Before joins are created left and right paths are parsed first. For the 1st 
query above they are as follows:
{code:java}
Left:
LogicalProject with RecordType(VARBINARY id, VARCHAR fA1, VARCHAR fA1_2)
  LogicalTableScan with RecordType(VARBINARY id, VARCHAR fA1)

Right:
LogicalTableScan with RecordType(VARCHAR id, VARCHAR fB1){code}
As they are processed - they are registered as leaves (added to the Array).

 

When Join node is being created it knows what the `condition expressions` is:
{code:java}
=(TO_HEX($0), $3)
{code}
Since TO_HEX is not computed anywhere - it modifies the left input to be as 
follows (via RelOptUtil#pushDownJoinConditions) because 
RelBuilder#shouldMergeProject always return true. 
{code:java}
LogicalProject with RecordType(VARBINARY id, VARCHAR fA1, VARCHAR fA1_2, 
VARCHAR $f3)
{code}
where `VARCHAR $f3` is a result of TO_HEX. Note that the list of leaves is not 
updated.

[https://github.com/apache/calcite/blob/master/core/src/main/java/org/apache/calcite/sql2rel/SqlToRelConverter.java#L2571]

 

Finally, when identifier "query.fA1_2" is being converted (via 
SqlToRelConverter#convertIdentifier) for the top-most node
{code:java}
top-most node:
LogicalProject with RecordType(VARBINARY id, VARCHAR fA1, VARCHAR fA1_2, 
VARCHAR id0, VARCHAR fB1)
  LogicalJoin with RecordType(VARBINARY id, VARCHAR fA1, VARCHAR fA1_2, VARCHAR 
$f3, VARCHAR id0, VARCHAR fB1)
    LogicalProject with RecordType(VARBINARY id, VARCHAR fA1, VARCHAR fA1_2, 
VARCHAR $f3)
      LogicalTableScan with RecordType(VARBINARY id, VARCHAR fA1)
    LogicalTableScan with RecordType(VARCHAR id, VARCHAR fB1){code}
Blackboard perform a lookup (via SqlToRelConverter#lookupExp), in process of 
which LookupContext is created.

In a constructor, LookupContext performs flatten, which recursively traverses  
tree of nodes (from above codeblock) and checks the leaves to see if they 
contain such expression. When it does get to the modified left input of a join 
it does not get a match on it and continues further down to a TableScan.

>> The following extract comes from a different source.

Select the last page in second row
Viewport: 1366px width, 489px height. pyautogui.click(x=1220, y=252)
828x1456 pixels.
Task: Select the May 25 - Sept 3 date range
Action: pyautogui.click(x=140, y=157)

When it finally flattens the result, TableScan's RecordType knows nothing about 
a duplicated field `fA1_2`, causing an error above.

 

I think a viable solution would be to modify Join creation to register a 
resulting join inputs as leaves (when they are modified). Alternative approach 
would be to not merge Projects when join needs to modify an input.

  was:
Table `tblA` schema: 
||field_name||field_type||
|id|VARBINARY|
|fA1|VARCHAR|

 Table `tblB` schema:
||field_name||field_type||
|id|VARBINARY|
|fA1|VARCHAR|

For the following query:
{code:java}
WITH query as (select SELECT id, fA1, fA1 AS fA1_2 FROM tblA)
SELECT fA1, fB1, fA1_2
FROM query
JOIN tblB ON (TO_HEX(query.id) = tblB.id){code}
This example uses TO_HEX as an example, but it can be any other expression; for 
example `cast query.id as Integer`.

Out of bound exception is thrown in SqlToRelConverter. 

 

Before joins are created left and right paths are parsed first. For the 1st 
query above they are as follows:
{code:java}
Left:
LogicalProject with RecordType(VARBINARY id, VARCHAR fA1, VARCHAR fA1_2)
  LogicalTableScan with RecordType(VARBINARY id, VARCHAR fA1)

Right:
LogicalTableScan with RecordType(VARCHAR id, VARCHAR fB1){code}
As they are processed - they are registered as leaves (added to the Array).

 

When Join node is being created it knows what the `condition expressions` is:
{code:java}
=(TO_HEX($0), $3)
{code}
Since TO_HEX is not computed anywhere - it modifies the left input to be as 
follows (via RelOptUtil#pushDownJoinConditions) because 
RelBuilder#shouldMergeProject always return true. 
{code:java}
LogicalProject with RecordType(VARBINARY id, VARCHAR fA1, VARCHAR fA1_2, 
VARCHAR $f3)
{code}
where `VARCHAR $f3` is a result of TO_HEX. Note that the list of leaves is not 
updated.

[https://github.com/apache/calcite/blob/master/core/src/main/java/org/apache/calcite/sql2rel/SqlToRelConverter.java#L2571]

 

Finally, when identifier "query.fA1_2" is being converted (via 
SqlToRelConverter#convertIdentifier) for the top-most node
{code:java}
top-most node:
LogicalProject with RecordType(VARBINARY id, VARCHAR fA1, VARCHAR fA1_2, 
VARCHAR id0, VARCHAR fB1)
  LogicalJoin with RecordType(VARBINARY id, VARCHAR fA1, VARCHAR fA1_2, VARCHAR 
$f3, VARCHAR id0, VARCHAR fB1)
    LogicalProject with RecordType(VARBINARY id, VARCHAR fA1, VARCHAR fA1_2, 
VARCHAR $f3)
      LogicalTableScan with RecordType(VARBINARY id, VARCHAR fA1)
    LogicalTableScan with RecordType(VARCHAR id, VARCHAR fB1){code}
Blackboard perform a lookup (via SqlToRelConverter#lookupExp), in process of 
which LookupContext is created.

In a constructor, LookupContext performs flatten, which recursively traverses  
tree of nodes (from above codeblock) and checks the leaves to see if they 
contain such expression. When it does get to the modified left input of a join 
it does not get a match on it and continues further down to a TableScan.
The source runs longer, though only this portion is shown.